Они оба посмотрели на нее, и вслед за ними взглянул и я. Хотя день был
теплый, старуха, по-видимому, была поглощена одной только мыслью - о
затопленном очаге. Мне показалось, что она завидует даже стоящей на огне
кастрюле; и у меня есть основания думать, что она пришла в негодование,
когда этот огонь заставили служить мне, чтобы сварить для меня яйцо и
поджарить грудинку: я с удивлением увидел, как она один раз погрозила мне
кулаком, пока происходили эти кулинарные операции и никто на нее не смотрел.
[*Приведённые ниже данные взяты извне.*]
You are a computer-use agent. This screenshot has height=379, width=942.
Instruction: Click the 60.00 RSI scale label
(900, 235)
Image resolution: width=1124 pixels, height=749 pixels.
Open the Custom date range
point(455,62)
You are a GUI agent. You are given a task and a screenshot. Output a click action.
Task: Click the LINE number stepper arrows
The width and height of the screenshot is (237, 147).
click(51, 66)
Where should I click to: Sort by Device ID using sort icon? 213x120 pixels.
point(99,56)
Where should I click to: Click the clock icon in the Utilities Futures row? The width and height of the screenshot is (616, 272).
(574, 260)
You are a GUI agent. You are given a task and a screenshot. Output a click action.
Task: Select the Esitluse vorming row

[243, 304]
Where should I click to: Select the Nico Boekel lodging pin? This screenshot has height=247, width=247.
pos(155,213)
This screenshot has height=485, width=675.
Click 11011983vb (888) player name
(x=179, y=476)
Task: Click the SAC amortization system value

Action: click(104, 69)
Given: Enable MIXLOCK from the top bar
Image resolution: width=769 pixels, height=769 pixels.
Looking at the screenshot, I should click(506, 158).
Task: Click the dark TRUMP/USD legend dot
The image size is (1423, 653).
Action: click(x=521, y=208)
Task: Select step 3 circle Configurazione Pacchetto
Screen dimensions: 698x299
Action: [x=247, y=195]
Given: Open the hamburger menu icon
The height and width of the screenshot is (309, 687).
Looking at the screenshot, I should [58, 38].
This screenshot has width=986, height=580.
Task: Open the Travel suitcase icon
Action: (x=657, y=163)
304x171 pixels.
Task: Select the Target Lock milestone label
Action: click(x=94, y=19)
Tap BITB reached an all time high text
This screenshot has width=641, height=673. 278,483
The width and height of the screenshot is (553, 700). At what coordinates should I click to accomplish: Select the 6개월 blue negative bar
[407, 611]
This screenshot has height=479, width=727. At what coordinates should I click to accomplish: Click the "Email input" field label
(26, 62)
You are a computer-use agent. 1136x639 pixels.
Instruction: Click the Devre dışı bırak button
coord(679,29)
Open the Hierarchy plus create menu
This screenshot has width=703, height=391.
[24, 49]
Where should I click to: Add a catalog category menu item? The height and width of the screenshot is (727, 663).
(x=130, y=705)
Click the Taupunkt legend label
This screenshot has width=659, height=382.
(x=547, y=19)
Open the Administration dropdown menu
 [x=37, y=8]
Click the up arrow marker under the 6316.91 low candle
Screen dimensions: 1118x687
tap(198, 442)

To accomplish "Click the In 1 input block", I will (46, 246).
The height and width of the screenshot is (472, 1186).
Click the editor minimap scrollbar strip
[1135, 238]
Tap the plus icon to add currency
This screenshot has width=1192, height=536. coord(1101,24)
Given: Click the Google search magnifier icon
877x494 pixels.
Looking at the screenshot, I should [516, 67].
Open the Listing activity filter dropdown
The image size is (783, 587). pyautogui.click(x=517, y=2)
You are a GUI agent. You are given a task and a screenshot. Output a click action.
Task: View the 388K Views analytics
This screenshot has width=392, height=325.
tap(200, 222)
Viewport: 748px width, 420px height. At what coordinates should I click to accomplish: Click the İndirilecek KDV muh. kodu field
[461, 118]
Солнце светило в оконце, но она сидела, повернувшись к нему спиной, и
заслоняла огонь спинкой большого кресла, словно заботилась о том, чтобы
согреть его, вместо того чтобы он ее согревал, и следила за ним с величайшим
недоверием. Когда приготовление завтрака закончилось и его сняли с огня, она
пришла в такое восхищение, что громко засмеялась, причем смех ее, должен
сказать, был совсем не мелодический.
Я принялся за мой хлебец из непросеянной муки, за яйцо и грудинку,
запивая молоком из миски, и чудесно поел. Пока я еще наслаждался этим
завтраком, старая хозяйка дома спросила учителя:
- Ты захватил с собой флейту?
- Да, - отвечал он.
- Подуй-ка в нее, - ласково попросила старуха. - Пожалуйста.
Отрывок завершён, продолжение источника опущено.